[Objective]: Put each line of the rows below into a Markdown table with the columns Nr and Line, numbering the lines in order and leaving out blank ones.

** START Data shown **

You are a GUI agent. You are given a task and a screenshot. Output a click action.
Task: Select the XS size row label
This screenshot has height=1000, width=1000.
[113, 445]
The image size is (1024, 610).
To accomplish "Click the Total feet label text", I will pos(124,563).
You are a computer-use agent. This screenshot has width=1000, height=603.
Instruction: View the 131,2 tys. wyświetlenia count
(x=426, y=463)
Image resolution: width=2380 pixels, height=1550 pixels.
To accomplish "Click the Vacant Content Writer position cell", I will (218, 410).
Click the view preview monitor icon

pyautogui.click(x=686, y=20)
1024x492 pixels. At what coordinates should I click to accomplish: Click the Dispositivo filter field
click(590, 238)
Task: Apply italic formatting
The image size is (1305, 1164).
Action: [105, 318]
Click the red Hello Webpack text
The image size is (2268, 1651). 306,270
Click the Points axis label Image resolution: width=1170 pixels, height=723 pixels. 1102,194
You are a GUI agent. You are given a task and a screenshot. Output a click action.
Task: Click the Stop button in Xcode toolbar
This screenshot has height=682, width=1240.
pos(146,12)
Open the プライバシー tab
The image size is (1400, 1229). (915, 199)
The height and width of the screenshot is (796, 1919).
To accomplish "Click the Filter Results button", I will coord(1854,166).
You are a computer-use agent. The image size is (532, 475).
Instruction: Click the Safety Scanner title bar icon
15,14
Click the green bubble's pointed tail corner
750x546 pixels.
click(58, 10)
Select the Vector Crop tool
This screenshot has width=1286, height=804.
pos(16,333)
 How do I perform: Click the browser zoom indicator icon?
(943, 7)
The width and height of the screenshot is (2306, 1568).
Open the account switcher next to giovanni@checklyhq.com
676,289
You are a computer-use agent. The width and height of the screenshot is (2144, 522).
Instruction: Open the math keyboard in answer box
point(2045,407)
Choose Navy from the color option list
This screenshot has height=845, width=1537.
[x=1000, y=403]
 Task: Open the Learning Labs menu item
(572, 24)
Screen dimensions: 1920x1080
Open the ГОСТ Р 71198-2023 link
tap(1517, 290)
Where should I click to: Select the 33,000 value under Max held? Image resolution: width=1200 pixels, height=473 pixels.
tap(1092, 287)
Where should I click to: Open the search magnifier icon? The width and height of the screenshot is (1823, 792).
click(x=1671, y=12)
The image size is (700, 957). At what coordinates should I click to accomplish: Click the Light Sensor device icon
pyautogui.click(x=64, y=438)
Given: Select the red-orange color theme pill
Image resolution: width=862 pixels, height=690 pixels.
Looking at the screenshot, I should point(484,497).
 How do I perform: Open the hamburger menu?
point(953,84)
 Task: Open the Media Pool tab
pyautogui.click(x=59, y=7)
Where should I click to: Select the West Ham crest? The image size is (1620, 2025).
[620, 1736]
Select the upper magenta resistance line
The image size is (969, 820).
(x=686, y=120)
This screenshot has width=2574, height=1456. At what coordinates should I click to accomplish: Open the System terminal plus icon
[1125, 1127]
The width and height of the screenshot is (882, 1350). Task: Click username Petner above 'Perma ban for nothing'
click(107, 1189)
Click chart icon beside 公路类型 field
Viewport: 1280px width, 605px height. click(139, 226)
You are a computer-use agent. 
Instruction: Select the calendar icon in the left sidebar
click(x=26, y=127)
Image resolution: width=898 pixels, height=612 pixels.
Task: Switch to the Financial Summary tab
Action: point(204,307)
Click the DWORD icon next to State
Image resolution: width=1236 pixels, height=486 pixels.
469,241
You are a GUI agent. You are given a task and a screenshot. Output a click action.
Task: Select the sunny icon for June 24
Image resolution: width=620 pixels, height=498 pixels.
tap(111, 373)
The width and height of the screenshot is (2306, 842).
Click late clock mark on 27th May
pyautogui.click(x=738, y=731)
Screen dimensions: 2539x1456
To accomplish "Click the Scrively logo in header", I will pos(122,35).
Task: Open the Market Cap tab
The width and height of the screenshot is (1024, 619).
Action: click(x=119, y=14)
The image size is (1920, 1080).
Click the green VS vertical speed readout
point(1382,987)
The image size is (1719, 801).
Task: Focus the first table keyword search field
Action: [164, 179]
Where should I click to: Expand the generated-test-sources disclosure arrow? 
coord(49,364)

** END Data shown **

[Exercise answer]:
| Nr | Line |
|---|---|
| 1 | You are a GUI agent. You are given a task and a screenshot. Output a click action. |
| 2 | Task: Select the XS size row label |
| 3 | This screenshot has height=1000, width=1000. |
| 4 | [113, 445] |
| 5 | The image size is (1024, 610). |
| 6 | To accomplish "Click the Total feet label text", I will pos(124,563). |
| 7 | You are a computer-use agent. This screenshot has width=1000, height=603. |
| 8 | Instruction: View the 131,2 tys. wyświetlenia count |
| 9 | (x=426, y=463) |
| 10 | Image resolution: width=2380 pixels, height=1550 pixels. |
| 11 | To accomplish "Click the Vacant Content Writer position cell", I will (218, 410). |
| 12 | Click the view preview monitor icon |
| 13 | pyautogui.click(x=686, y=20) |
| 14 | 1024x492 pixels. At what coordinates should I click to accomplish: Click the Dispositivo filter field |
| 15 | click(590, 238) |
| 16 | Task: Apply italic formatting |
| 17 | The image size is (1305, 1164). |
| 18 | Action: [105, 318] |
| 19 | Click the red Hello Webpack text |
| 20 | The image size is (2268, 1651). 306,270 |
| 21 | Click the Points axis label Image resolution: width=1170 pixels, height=723 pixels. 1102,194 |
| 22 | You are a GUI agent. You are given a task and a screenshot. Output a click action. |
| 23 | Task: Click the Stop button in Xcode toolbar |
| 24 | This screenshot has height=682, width=1240. |
| 25 | pos(146,12) |
| 26 | Open the プライバシー tab |
| 27 | The image size is (1400, 1229). (915, 199) |
| 28 | The height and width of the screenshot is (796, 1919). |
| 29 | To accomplish "Click the Filter Results button", I will coord(1854,166). |
| 30 | You are a computer-use agent. The image size is (532, 475). |
| 31 | Instruction: Click the Safety Scanner title bar icon |
| 32 | 15,14 |
| 33 | Click the green bubble's pointed tail corner |
| 34 | 750x546 pixels. |
| 35 | click(58, 10) |
| 36 | Select the Vector Crop tool |
| 37 | This screenshot has width=1286, height=804. |
| 38 | pos(16,333) |
| 39 |  How do I perform: Click the browser zoom indicator icon? |
| 40 | (943, 7) |
| 41 | The width and height of the screenshot is (2306, 1568). |
| 42 | Open the account switcher next to giovanni@checklyhq.com |
| 43 | 676,289 |
| 44 | You are a computer-use agent. The width and height of the screenshot is (2144, 522). |
| 45 | Instruction: Open the math keyboard in answer box |
| 46 | point(2045,407) |
| 47 | Choose Navy from the color option list |
| 48 | This screenshot has height=845, width=1537. |
| 49 | [x=1000, y=403] |
| 50 |  Task: Open the Learning Labs menu item |
| 51 | (572, 24) |
| 52 | Screen dimensions: 1920x1080 |
| 53 | Open the ГОСТ Р 71198-2023 link |
| 54 | tap(1517, 290) |
| 55 | Where should I click to: Select the 33,000 value under Max held? Image resolution: width=1200 pixels, height=473 pixels. |
| 56 | tap(1092, 287) |
| 57 | Where should I click to: Open the search magnifier icon? The width and height of the screenshot is (1823, 792). |
| 58 | click(x=1671, y=12) |
| 59 | The image size is (700, 957). At what coordinates should I click to accomplish: Click the Light Sensor device icon |
| 60 | pyautogui.click(x=64, y=438) |
| 61 | Given: Select the red-orange color theme pill |
| 62 | Image resolution: width=862 pixels, height=690 pixels. |
| 63 | Looking at the screenshot, I should point(484,497). |
| 64 |  How do I perform: Open the hamburger menu? |
| 65 | point(953,84) |
| 66 |  Task: Open the Media Pool tab |
| 67 | pyautogui.click(x=59, y=7) |
| 68 | Where should I click to: Select the West Ham crest? The image size is (1620, 2025). |
| 69 | [620, 1736] |
| 70 | Select the upper magenta resistance line |
| 71 | The image size is (969, 820). |
| 72 | (x=686, y=120) |
| 73 | This screenshot has width=2574, height=1456. At what coordinates should I click to accomplish: Open the System terminal plus icon |
| 74 | [1125, 1127] |
| 75 | The width and height of the screenshot is (882, 1350). Task: Click username Petner above 'Perma ban for nothing' |
| 76 | click(107, 1189) |
| 77 | Click chart icon beside 公路类型 field |
| 78 | Viewport: 1280px width, 605px height. click(139, 226) |
| 79 | You are a computer-use agent.  |
| 80 | Instruction: Select the calendar icon in the left sidebar |
| 81 | click(x=26, y=127) |
| 82 | Image resolution: width=898 pixels, height=612 pixels. |
| 83 | Task: Switch to the Financial Summary tab |
| 84 | Action: point(204,307) |
| 85 | Click the DWORD icon next to State |
| 86 | Image resolution: width=1236 pixels, height=486 pixels. |
| 87 | 469,241 |
| 88 | You are a GUI agent. You are given a task and a screenshot. Output a click action. |
| 89 | Task: Select the sunny icon for June 24 |
| 90 | Image resolution: width=620 pixels, height=498 pixels. |
| 91 | tap(111, 373) |
| 92 | The width and height of the screenshot is (2306, 842). |
| 93 | Click late clock mark on 27th May |
| 94 | pyautogui.click(x=738, y=731) |
| 95 | Screen dimensions: 2539x1456 |
| 96 | To accomplish "Click the Scrively logo in header", I will pos(122,35). |
| 97 | Task: Open the Market Cap tab |
| 98 | The width and height of the screenshot is (1024, 619). |
| 99 | Action: click(x=119, y=14) |
| 100 | The image size is (1920, 1080). |
| 101 | Click the green VS vertical speed readout |
| 102 | point(1382,987) |
| 103 | The image size is (1719, 801). |
| 104 | Task: Focus the first table keyword search field |
| 105 | Action: [164, 179] |
| 106 | Where should I click to: Expand the generated-test-sources disclosure arrow?  |
| 107 | coord(49,364) |